In March, Qatar introduced the region’s first ever non-discriminatory minimum wage, under which employers employers must pay allowances of at least QAR 300 for food and QAR 500 for housing on top of the minimum monthly basic wage of QAR 1,000.
Employers who pay their staff less than the minimum wage will face one-year in jail and a QAR 10,000 fine.
As part of the major labour reform agenda, Qatar drastically enhanced monitoring across the board to detect violations, enacting swifter penalties and further strengthening the capacity of labour inspectors.
So far, hundreds of companies have faced action from authorities for violating the new laws.
These labour reforms also include the dismantling of the controversial “kafala” or sponsorship system, becoming the first country in the region to do so.
Last week, Qatar’s labour and health ministries signed an agreement aimed at cooperating on data collection to better address work-related injuries and deaths and help improve worksite safety.
The UN’s International Labour Organization’s [ILO] office in Qatar welcomed the agreement, describing it as a “positive and important development”.
‘Qatar is listening’
In October, an official from the European Parliament’s intergroup on sports praised Qatar’s “positive reform” following a visit to the Gulf state, as an independent report that surveyed migrant workers in Qatar noted major improvements to address concerns.
“The process of reform which we have witnessed is positive, not only for Qatar but for the entire region to follow,” Vice Chair of the Delegation for the Relations with the Arab Peninsula and Chair of the Sport Intergroup Marc Tarabella told reporters in late September.
“Qatar is strongly listening” to the suggestions concerning workers’ rights, he added.
Meanwhile, the independent sports think tank Fifa Ethics and Regulation Watch [FERW] found “significant” improvement in workers’ conditions in Qatar since winning the bid to host the 2022 FIFA World Cup.
The survey conducted by FERW pointed towards Qatari authorities as the main force behind changes made to address workers’ rights in terms of pay and their general treatment, with no evidence of FIFA being responsible for the reforms.
Despite the changes, rights organisations have urged authorities to continue to crackdown on those who violate the laws.
“Despite some welcome reforms, migrant workers are still being left unpaid, and the authorities have failed to investigate thousands of deaths in the past decade despite evidence of links between premature deaths and unsafe, searingly-hot working conditions,” said Deshmukh.
In August, Amnesty released a new 56-page report accusing Qatari authorities of failing to investigate the preventable deaths of “thousands of migrant workers” over the past decade, which it said were linked to unsafe and hot working conditions.
Responding to Amnesty at the time, a spokesperson from the Qatari Government Communications Office [GCO] rejected the report, saying that the injury and mortality statistics published by the Gulf state “are in line with international best practice”.

## Task directions:
Using the text on Qatar's labor reforms above, answer each question:
(a) What penalty do employers face for paying staff less than the minimum wage?
(b) Which two Qatari ministries signed the agreement on data collection about work-related injuries and deaths?
(c) How many pages long was the report Amnesty released in August?

## Supplied information:
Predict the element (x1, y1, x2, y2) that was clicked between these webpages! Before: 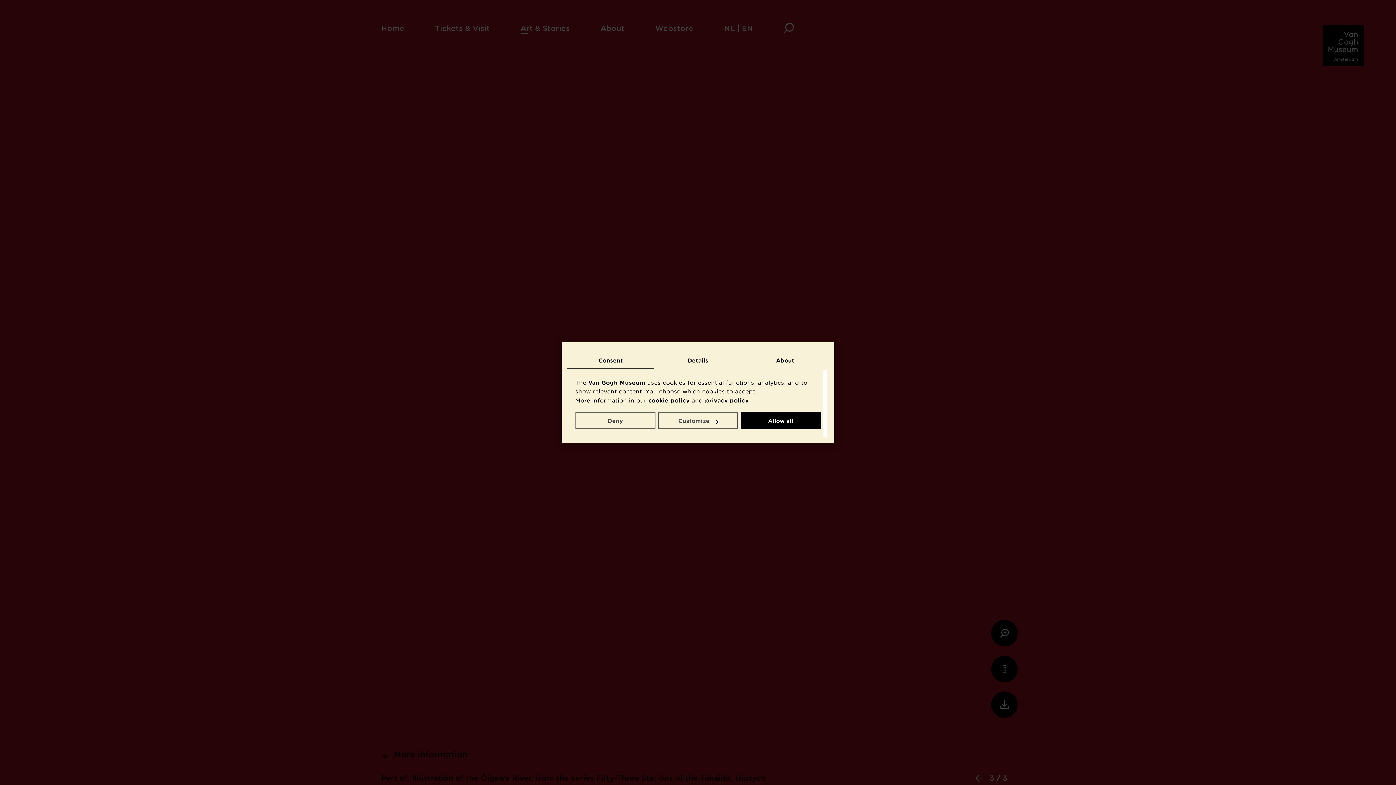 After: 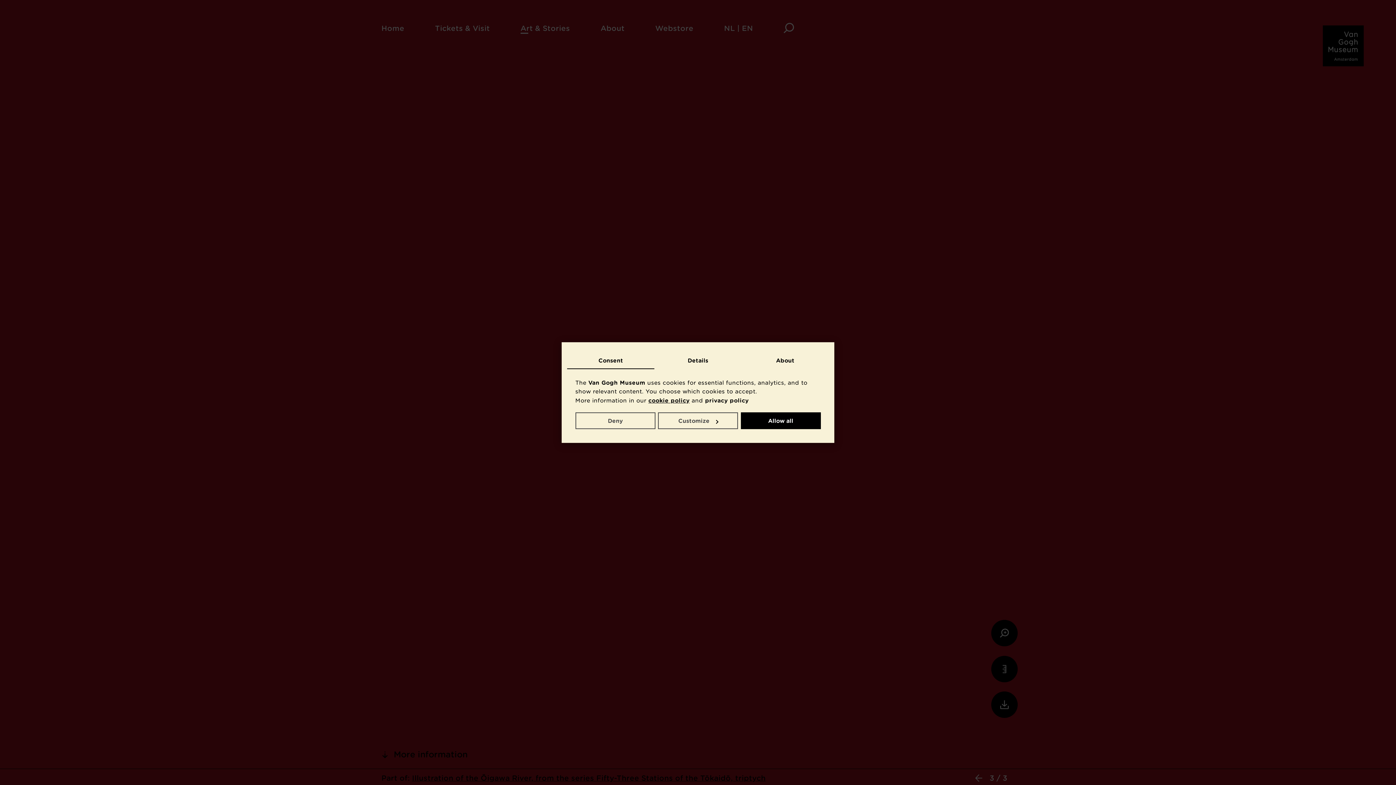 Action: bbox: (648, 397, 689, 403) label: cookie policy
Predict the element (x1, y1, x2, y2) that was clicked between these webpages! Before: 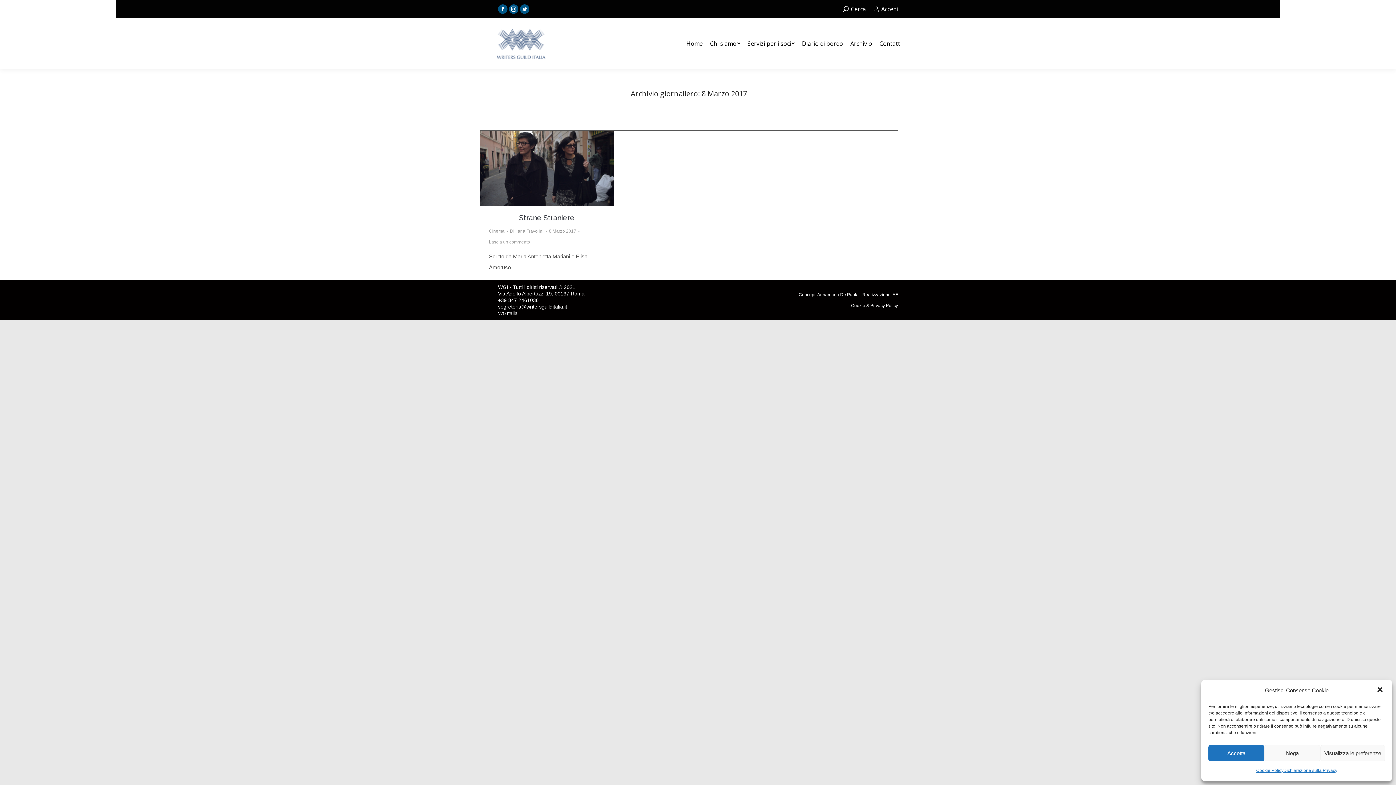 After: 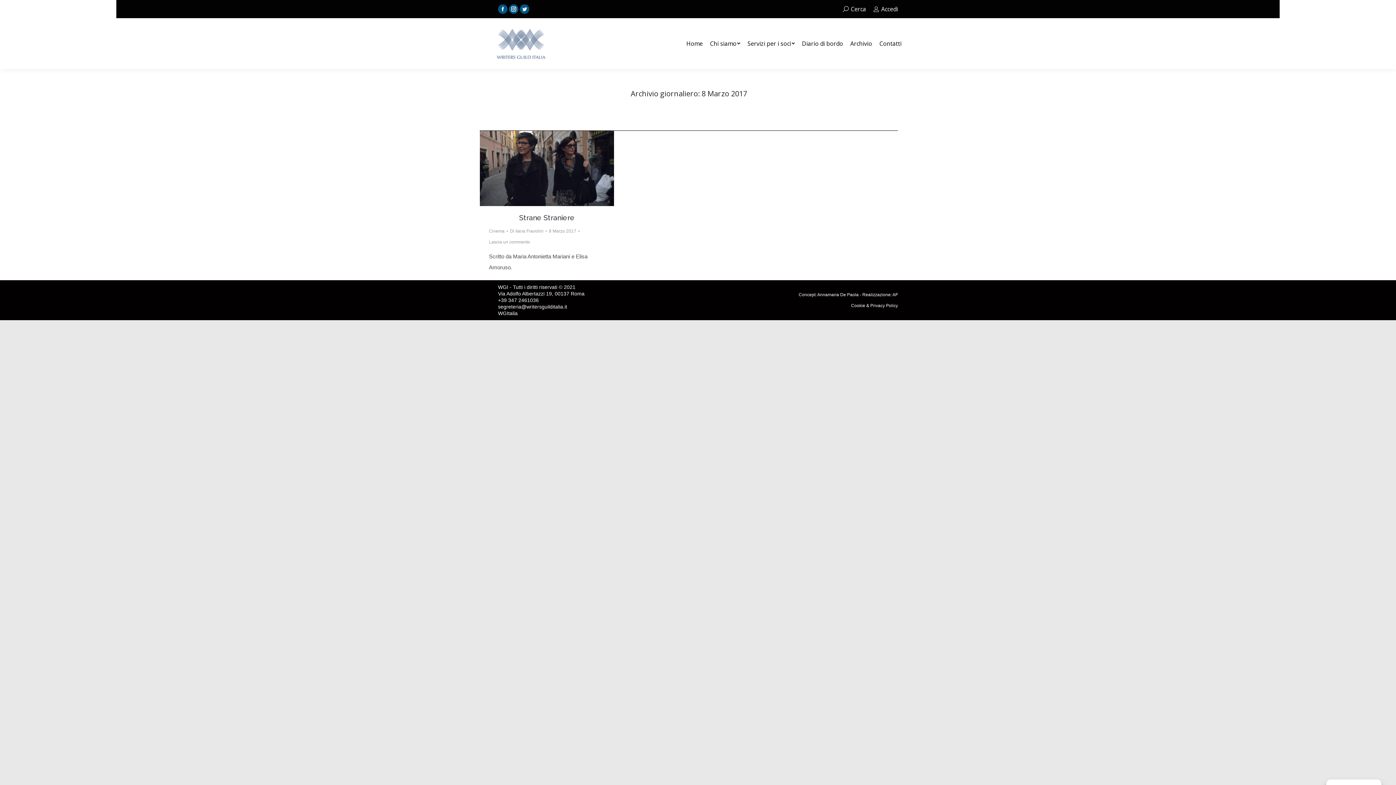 Action: label: Accetta bbox: (1208, 745, 1264, 761)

## Answer in full:
(a) One year in jail and a QAR 10,000 fine.
(b) The labor ministry and the health ministry.
(c) 56 pages.